Prostate-specific antigen screening is linked with a considerable reduction in the risk of death from prostate cancer, suggests a new review.
The findings oppose current guidelines from the United States Preventive Services Task Force (USPSTF), which advise against prostate-specific antigen (PSA) screening for prostate cancer due to lack of evidence that it lowers the risk of death from the disease.
According to the review authors – led by Ruth Etzioni, Ph.D., of the Fred Hutchinson Cancer Research Center in Seattle, WA – their findings suggest that guidelines for PSA screening may need to be reviewed.
The researchers recently reported their results in the Annals of Internal Medicine.
Prostate cancer is the most common cancer among men in the U.S., after skin cancer. This year, it is estimated that around 161,360 new cases of prostate cancer will be diagnosed in the country, and approximately 26,730 men will die from the disease.
Men aged 65 and older are at greatest risk for prostate cancer, and the average age of diagnosis is 66 years.
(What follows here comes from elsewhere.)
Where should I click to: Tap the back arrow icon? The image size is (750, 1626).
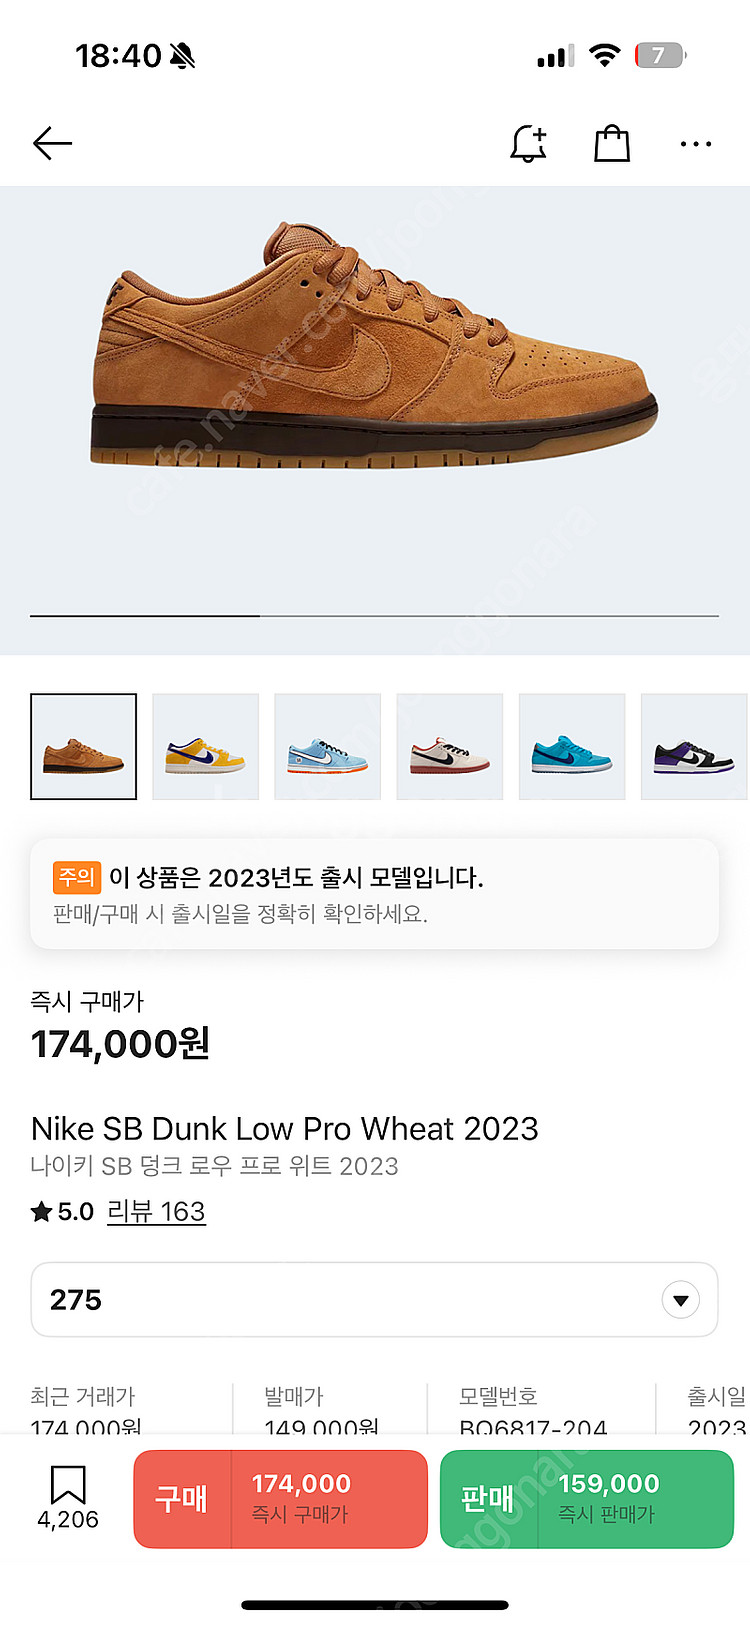tap(52, 144)
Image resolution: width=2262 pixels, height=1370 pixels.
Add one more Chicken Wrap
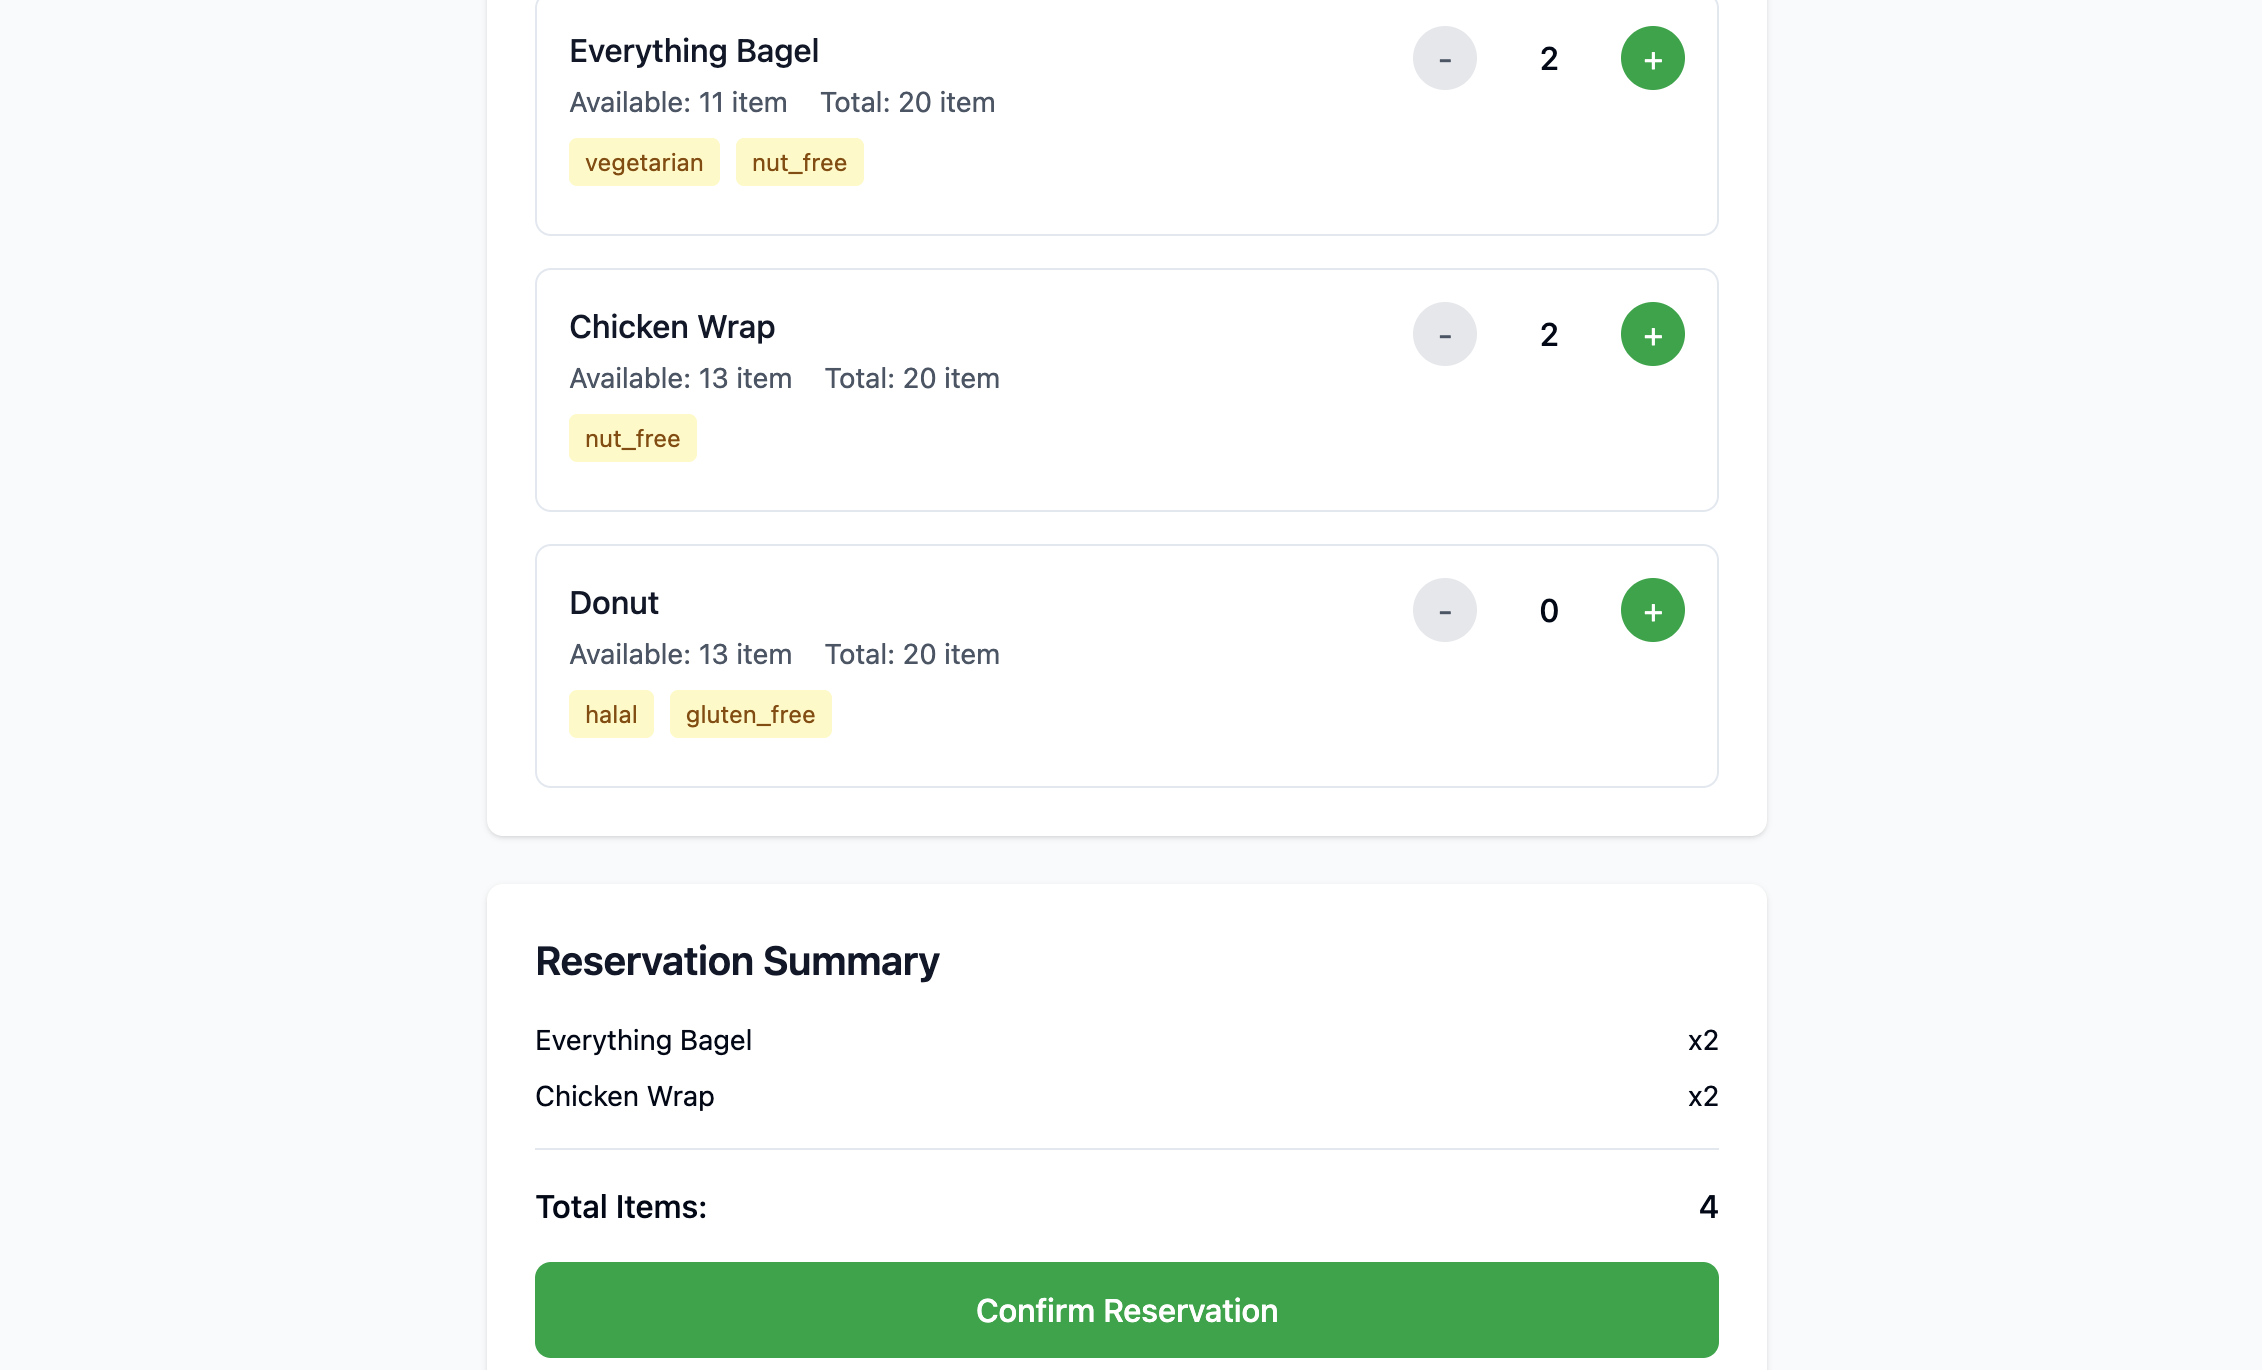1652,335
The PSA test is one of the predominant tests used to diagnose prostate cancer. It assesses levels of prostate-specific antigen in the blood, which is a protein produced by cells in the prostate gland.
The American Cancer Society (ACS) state that the majority of men without prostate cancer will have a PSA level under 4 nanograms per milliliter. Men with a PSA level of between 4 and 10 nanograms per milliliter have a 1 in 4 chance of having prostate cancer, while a PSA level over 10 is associated with a 50 percent chance of developing the disease.
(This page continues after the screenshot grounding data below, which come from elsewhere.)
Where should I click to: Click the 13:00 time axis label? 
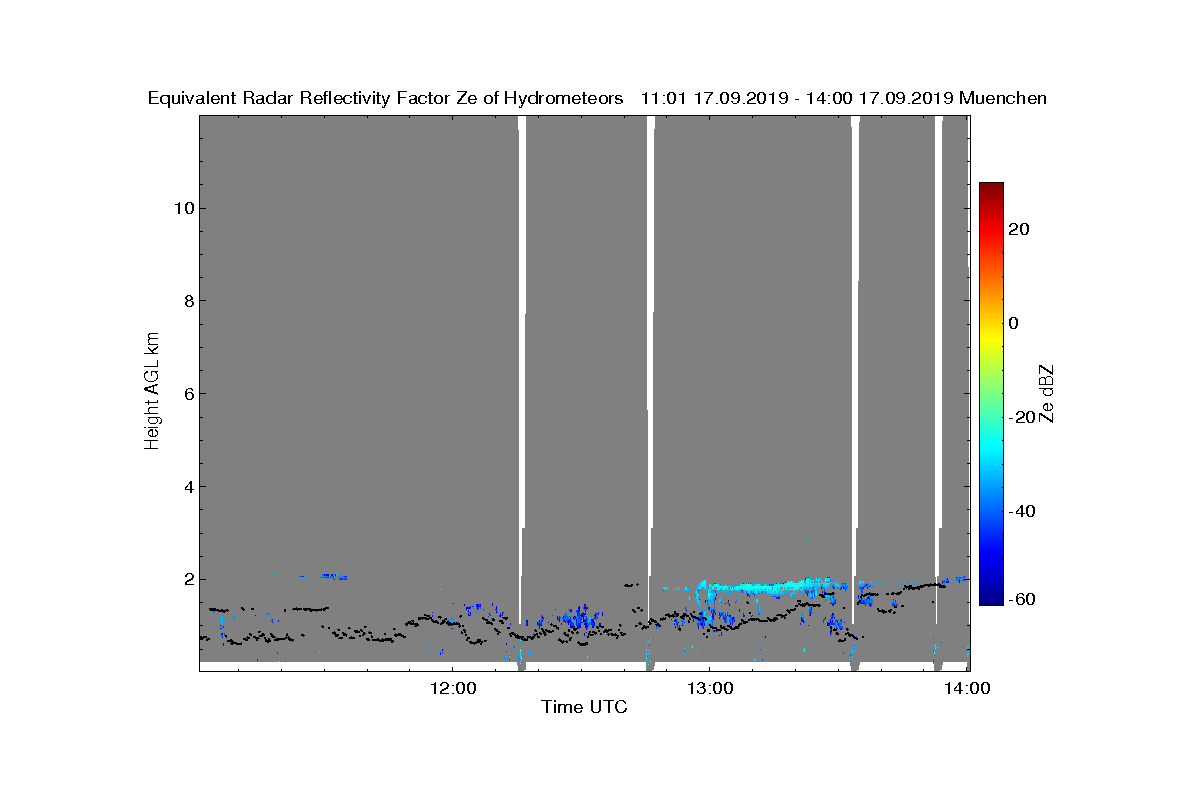pos(709,688)
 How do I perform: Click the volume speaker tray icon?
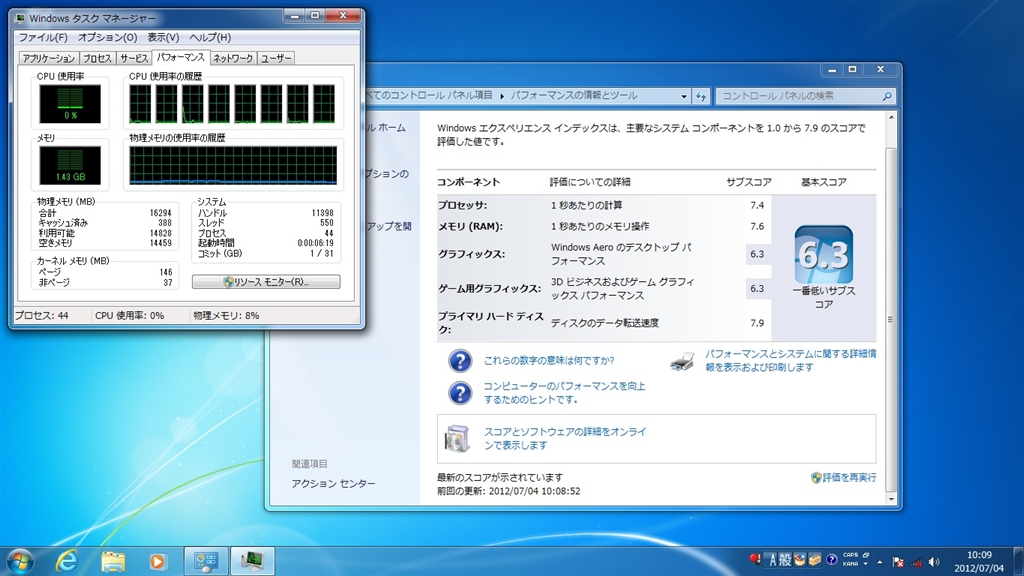934,561
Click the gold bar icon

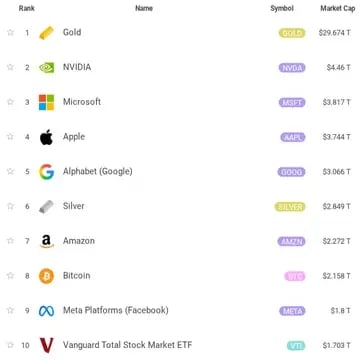coord(46,33)
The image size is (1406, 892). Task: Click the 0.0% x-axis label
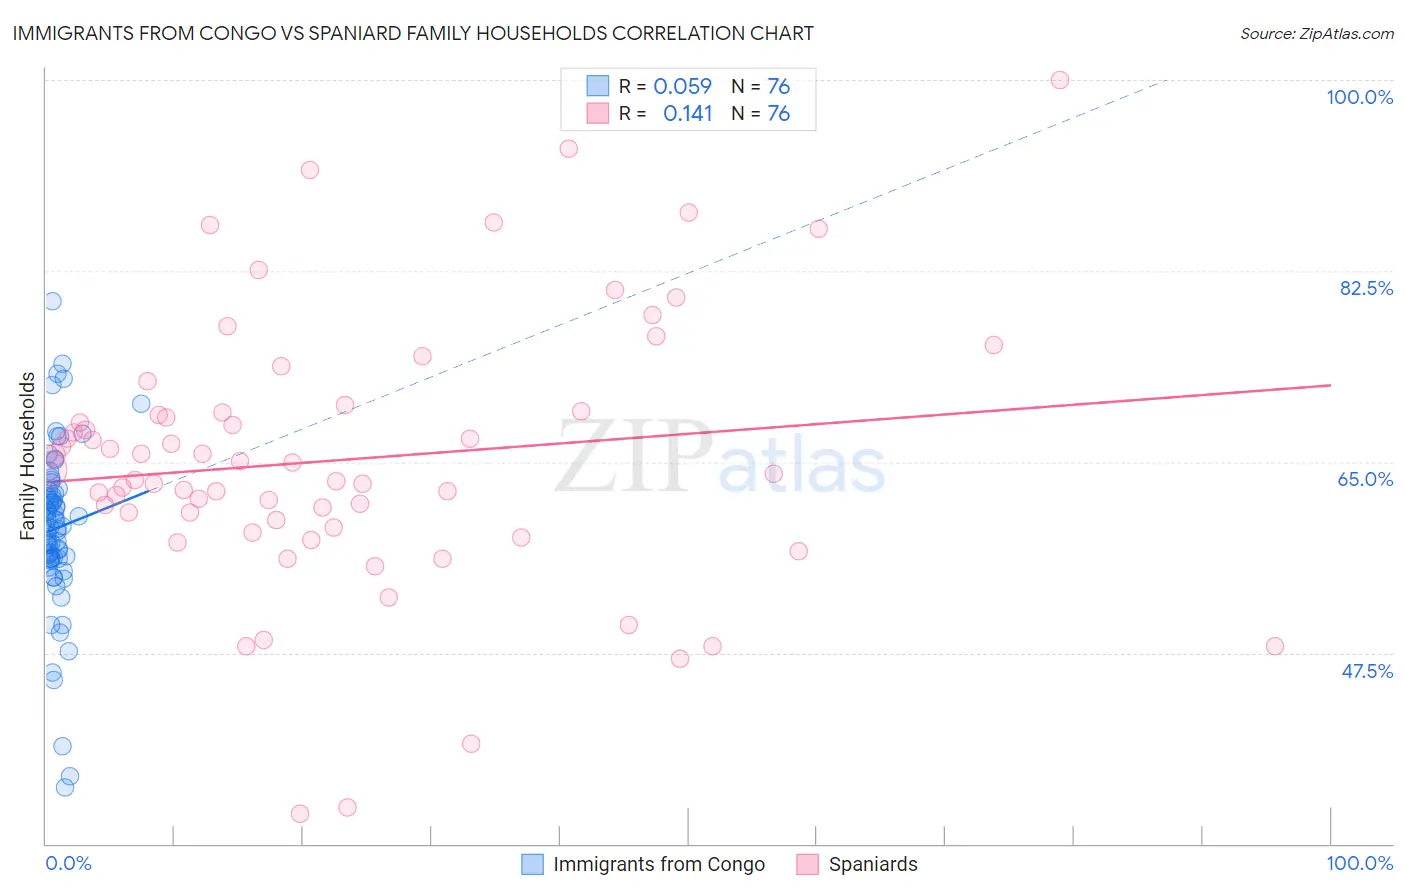[x=68, y=863]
However, there are many other factors that can influence a man’s PSA levels, including urinary tract infections and certain medications. As such, research has indicated that PSA tests run the risk of yielding false-positive results for prostate cancer, which may put men through unnecessary stress and treatment.
According to the USPSTF, “There is convincing evidence that PSA-based screening for prostate cancer results in considerable overtreatment and its associated harms.”
What is more, they state that existing studies have demonstrated only a “very small” decrease in death from prostate cancer as a result of PSA screening.
Taking all evidence into account, the USPSTF “recommends against PSA-based screening for prostate cancer.”
Dr. Etzioni and colleagues note that the USPSTF guidelines for PSA screening were largely based on the results of two studies: the European Randomized Study of Screening for Prostate Cancer (ERSPC) and the Prostate, Lung, Colorectal, and Ovarian Cancer Screening Trial (PLCO).
While results from the ERSPC suggested that PSA screening is linked to a reduction in prostate cancer-specific mortality, results from the PLCO showed that the screening offers no such benefit.
On reviewing these two studies with a mathematical model, however, the researchers found that they both demonstrated evidence of a significant reduction in prostate cancer death as a result of PSA screening.
For each study, the researchers compared the risk of prostate cancer death between men who did and did not undergo PSA screening.
Using their mathematical model, the team was able to account for differences in how each study was implemented, as well as any variations in practice settings.
When accounting for these differences, the researchers found that both studies showed that PSA screening is associated with a significant reduction in the risk of death from prostate cancer.
Based on these findings, the team suggests that current guidelines advising against screening for prostate cancer should undergo review.